Python's documentation has a table with "Common Sequence Operations" that are "supported by most sequence types". It lists for example x in s
, s[i]
, and len(s)
, which the sequence can support with methods __contains__
, __getitem__
and __len__
. But it also lists min(s)
and max(s)
, and I don't understand why. Those two work on any iterable, I don't see anything special about them in relation to sequences. There are no __min__
and __max__
or any other ways to truly support them, are there? And if there were, I'd expect max(range(10**8))
to give me the result instantly, not take several seconds. Just like 10**20 in range(10**30)
does. And if min
and max
are just there to showcase built-in functions, I'd rather expect reversed
to be listed, as that really has something to do with sequences (it works on every sequence, but not on every iterable).
So am I overlooking something? Or did __min__
and __max__
or some other way to truly support min
and max
exist in previous Python versions, and the table wasn't updated? Or is there some other good reason to list them there? I'm confused.
The first paragraph in that section even says:
The
collections.abc.Sequence
ABC is provided to make it easier to correctly implement these operations on custom sequence types.
That sounds like people writing custom sequence types are somehow expected to implement them.
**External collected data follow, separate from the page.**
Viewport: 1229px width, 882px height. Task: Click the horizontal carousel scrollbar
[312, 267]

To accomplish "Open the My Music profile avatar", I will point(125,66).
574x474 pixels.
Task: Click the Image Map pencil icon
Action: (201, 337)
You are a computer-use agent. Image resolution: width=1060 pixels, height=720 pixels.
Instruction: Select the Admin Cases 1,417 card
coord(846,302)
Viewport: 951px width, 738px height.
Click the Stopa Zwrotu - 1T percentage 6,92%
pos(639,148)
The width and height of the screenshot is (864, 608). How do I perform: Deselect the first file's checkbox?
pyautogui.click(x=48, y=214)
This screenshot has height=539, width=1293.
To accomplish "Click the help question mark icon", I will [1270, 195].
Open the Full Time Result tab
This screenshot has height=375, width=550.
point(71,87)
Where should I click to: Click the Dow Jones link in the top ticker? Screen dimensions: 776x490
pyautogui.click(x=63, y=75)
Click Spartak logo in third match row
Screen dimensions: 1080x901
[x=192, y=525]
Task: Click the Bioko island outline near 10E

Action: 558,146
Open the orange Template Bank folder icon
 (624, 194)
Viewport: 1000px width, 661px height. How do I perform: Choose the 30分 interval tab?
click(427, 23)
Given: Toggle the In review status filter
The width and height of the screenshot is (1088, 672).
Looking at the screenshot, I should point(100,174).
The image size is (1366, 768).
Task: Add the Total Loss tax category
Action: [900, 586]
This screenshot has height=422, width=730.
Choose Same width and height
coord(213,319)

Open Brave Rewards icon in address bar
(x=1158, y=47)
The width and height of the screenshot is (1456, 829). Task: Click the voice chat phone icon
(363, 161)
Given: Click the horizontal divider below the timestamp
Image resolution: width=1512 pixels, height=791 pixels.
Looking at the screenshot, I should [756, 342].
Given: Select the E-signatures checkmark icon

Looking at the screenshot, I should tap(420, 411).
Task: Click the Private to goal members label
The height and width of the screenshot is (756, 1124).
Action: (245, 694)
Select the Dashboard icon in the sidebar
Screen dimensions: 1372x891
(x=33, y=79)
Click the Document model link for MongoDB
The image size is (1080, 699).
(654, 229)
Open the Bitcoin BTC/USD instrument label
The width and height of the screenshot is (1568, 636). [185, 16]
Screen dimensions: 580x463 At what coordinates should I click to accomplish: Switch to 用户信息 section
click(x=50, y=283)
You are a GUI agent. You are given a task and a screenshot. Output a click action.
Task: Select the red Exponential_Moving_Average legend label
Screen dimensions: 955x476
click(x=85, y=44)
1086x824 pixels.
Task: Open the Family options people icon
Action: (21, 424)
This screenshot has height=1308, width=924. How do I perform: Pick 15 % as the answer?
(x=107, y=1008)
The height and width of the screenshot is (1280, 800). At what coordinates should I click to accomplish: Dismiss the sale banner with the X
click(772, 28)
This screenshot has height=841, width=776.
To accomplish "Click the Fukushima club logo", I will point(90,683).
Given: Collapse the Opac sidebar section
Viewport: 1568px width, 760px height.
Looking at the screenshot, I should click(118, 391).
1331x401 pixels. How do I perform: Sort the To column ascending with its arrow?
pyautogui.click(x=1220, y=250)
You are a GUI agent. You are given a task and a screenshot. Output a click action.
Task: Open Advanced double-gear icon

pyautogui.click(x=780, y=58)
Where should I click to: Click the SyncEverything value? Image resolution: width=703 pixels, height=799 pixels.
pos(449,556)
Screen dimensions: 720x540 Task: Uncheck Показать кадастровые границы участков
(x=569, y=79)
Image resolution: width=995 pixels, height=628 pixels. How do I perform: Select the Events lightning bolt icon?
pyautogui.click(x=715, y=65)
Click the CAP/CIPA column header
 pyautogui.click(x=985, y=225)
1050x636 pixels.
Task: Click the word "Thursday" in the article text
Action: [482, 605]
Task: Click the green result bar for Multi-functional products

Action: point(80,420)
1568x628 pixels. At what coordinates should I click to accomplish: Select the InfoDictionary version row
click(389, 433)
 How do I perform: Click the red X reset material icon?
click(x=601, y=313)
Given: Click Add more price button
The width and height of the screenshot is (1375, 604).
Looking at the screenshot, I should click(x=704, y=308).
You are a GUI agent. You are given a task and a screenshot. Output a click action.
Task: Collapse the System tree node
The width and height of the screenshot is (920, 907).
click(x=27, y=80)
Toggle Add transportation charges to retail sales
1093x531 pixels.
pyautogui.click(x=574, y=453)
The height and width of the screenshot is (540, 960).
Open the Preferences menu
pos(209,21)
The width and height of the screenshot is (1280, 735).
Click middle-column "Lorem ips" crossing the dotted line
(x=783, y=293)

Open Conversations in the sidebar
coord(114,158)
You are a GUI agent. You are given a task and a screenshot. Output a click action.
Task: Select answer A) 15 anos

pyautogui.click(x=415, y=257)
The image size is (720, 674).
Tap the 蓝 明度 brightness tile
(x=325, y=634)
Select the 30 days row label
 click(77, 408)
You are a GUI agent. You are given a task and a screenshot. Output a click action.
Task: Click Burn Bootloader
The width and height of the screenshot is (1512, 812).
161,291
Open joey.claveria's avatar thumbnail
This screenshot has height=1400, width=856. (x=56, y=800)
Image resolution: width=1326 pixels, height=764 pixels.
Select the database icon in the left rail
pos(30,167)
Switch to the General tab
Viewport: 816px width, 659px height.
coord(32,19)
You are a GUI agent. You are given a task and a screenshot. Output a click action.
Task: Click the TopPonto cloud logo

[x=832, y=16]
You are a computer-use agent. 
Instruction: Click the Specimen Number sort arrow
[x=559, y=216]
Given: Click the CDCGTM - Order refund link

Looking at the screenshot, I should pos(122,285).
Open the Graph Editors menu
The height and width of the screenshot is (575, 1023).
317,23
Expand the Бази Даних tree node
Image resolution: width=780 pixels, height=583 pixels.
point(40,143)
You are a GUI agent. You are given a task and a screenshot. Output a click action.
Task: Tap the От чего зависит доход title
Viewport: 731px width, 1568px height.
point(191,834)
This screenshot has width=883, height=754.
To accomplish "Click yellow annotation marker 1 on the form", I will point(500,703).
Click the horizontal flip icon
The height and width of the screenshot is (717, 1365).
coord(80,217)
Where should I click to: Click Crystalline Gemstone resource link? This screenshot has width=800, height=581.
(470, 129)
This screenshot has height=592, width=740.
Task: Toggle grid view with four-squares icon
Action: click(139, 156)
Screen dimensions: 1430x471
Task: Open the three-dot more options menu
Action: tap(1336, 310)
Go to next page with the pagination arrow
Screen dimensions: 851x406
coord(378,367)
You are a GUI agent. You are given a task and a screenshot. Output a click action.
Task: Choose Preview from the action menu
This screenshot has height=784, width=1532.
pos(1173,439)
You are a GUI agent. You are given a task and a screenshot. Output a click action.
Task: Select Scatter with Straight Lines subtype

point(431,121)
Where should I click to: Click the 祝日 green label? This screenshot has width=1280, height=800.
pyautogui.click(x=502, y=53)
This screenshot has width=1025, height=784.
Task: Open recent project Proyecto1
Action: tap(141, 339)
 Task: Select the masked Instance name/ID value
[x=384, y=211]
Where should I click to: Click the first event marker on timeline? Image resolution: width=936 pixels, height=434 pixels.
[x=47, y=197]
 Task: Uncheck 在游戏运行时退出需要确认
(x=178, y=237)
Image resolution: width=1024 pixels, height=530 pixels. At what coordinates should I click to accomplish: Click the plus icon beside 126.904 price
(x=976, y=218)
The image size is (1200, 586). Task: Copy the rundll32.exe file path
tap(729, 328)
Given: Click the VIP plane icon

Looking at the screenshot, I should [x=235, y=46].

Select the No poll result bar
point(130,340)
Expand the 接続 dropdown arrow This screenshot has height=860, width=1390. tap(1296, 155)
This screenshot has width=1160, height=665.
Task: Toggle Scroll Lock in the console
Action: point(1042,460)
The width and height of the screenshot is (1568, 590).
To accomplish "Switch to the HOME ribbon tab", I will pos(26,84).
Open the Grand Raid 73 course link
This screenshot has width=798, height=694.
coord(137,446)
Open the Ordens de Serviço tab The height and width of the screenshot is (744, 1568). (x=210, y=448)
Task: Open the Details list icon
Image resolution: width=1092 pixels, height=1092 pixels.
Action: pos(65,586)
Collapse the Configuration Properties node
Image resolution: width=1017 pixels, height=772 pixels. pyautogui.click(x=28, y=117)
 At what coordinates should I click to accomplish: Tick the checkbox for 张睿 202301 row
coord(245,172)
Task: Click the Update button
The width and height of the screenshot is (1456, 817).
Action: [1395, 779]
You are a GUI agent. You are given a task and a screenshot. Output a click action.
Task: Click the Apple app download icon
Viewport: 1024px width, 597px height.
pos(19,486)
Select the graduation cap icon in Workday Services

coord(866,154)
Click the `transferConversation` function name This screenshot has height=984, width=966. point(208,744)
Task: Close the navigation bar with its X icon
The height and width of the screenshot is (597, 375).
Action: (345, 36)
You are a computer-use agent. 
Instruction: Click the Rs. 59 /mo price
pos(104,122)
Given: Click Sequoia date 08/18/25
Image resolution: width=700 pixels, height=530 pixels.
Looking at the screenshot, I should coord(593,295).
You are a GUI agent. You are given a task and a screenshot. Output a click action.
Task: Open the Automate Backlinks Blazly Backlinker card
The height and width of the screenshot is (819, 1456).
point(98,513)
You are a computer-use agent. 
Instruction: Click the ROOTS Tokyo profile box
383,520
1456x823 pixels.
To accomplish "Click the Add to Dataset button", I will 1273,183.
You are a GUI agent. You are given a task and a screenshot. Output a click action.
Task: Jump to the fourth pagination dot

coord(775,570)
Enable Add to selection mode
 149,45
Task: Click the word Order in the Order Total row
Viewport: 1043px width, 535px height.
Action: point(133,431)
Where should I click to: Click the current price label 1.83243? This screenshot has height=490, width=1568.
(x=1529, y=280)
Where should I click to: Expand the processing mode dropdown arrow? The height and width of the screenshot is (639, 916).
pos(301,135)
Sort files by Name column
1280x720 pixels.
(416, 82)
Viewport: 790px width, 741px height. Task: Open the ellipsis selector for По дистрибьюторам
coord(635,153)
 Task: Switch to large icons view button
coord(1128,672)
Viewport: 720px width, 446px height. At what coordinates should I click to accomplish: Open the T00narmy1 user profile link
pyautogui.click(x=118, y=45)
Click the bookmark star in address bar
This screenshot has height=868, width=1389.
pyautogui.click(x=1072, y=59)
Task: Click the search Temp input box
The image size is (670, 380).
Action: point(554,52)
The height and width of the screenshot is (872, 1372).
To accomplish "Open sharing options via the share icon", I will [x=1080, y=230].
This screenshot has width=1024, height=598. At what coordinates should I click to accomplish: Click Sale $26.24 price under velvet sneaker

That makes no sense to me unless there's an actual way to implement them.
It looks like a documentation bug, the original commit for this was made in 1998. Probably the idea was to list all operations user can perform on sequences, not necessarily override them.
reversed
on the other hand was added in 2003.
When the The collections.abc.Sequence ABC is provided to make it easier to correctly implement these operations on custom sequence types
part was added either the min
/max
functions should have been removed from the table to prevent such confusion(as there are no dunder methods available yet to override the behaviour of these two built-in functions) or the wording should've been improved.